- **Problem description**
Pull out the lines of the listing from the one containing "Point to the word KITCHEN" through the end of the listing, inclusive, and reproduce them word for word.

Begin Exercise inputs

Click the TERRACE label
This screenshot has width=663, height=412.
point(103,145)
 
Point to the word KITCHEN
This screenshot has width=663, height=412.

End Exercise inputs

- **Result of this exercise**
Point to the word KITCHEN
This screenshot has width=663, height=412.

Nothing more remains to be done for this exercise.